━━ Data
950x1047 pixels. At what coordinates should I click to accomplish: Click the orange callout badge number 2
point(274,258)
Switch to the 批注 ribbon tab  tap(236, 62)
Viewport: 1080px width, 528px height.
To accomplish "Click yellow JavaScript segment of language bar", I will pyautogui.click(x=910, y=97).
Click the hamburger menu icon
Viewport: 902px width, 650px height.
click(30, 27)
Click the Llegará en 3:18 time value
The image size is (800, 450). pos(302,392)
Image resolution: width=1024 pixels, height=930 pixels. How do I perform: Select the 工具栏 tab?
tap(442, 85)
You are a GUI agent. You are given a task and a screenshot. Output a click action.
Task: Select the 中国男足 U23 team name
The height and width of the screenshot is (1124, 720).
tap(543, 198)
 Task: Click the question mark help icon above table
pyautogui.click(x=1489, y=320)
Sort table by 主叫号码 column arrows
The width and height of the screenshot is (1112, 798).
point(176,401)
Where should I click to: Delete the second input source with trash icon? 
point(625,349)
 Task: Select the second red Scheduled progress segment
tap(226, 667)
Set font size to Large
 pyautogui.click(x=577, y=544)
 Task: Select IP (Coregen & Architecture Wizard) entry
━━━━
Each record above needs to be reproduced exactly as written.

> _Task result_:
950x1047 pixels. At what coordinates should I click to accomplish: Click the orange callout badge number 2
point(274,258)
Switch to the 批注 ribbon tab  tap(236, 62)
Viewport: 1080px width, 528px height.
To accomplish "Click yellow JavaScript segment of language bar", I will pyautogui.click(x=910, y=97).
Click the hamburger menu icon
Viewport: 902px width, 650px height.
click(30, 27)
Click the Llegará en 3:18 time value
The image size is (800, 450). pos(302,392)
Image resolution: width=1024 pixels, height=930 pixels. How do I perform: Select the 工具栏 tab?
tap(442, 85)
You are a GUI agent. You are given a task and a screenshot. Output a click action.
Task: Select the 中国男足 U23 team name
The height and width of the screenshot is (1124, 720).
tap(543, 198)
 Task: Click the question mark help icon above table
pyautogui.click(x=1489, y=320)
Sort table by 主叫号码 column arrows
The width and height of the screenshot is (1112, 798).
point(176,401)
Where should I click to: Delete the second input source with trash icon? 
point(625,349)
 Task: Select the second red Scheduled progress segment
tap(226, 667)
Set font size to Large
 pyautogui.click(x=577, y=544)
 Task: Select IP (Coregen & Architecture Wizard) entry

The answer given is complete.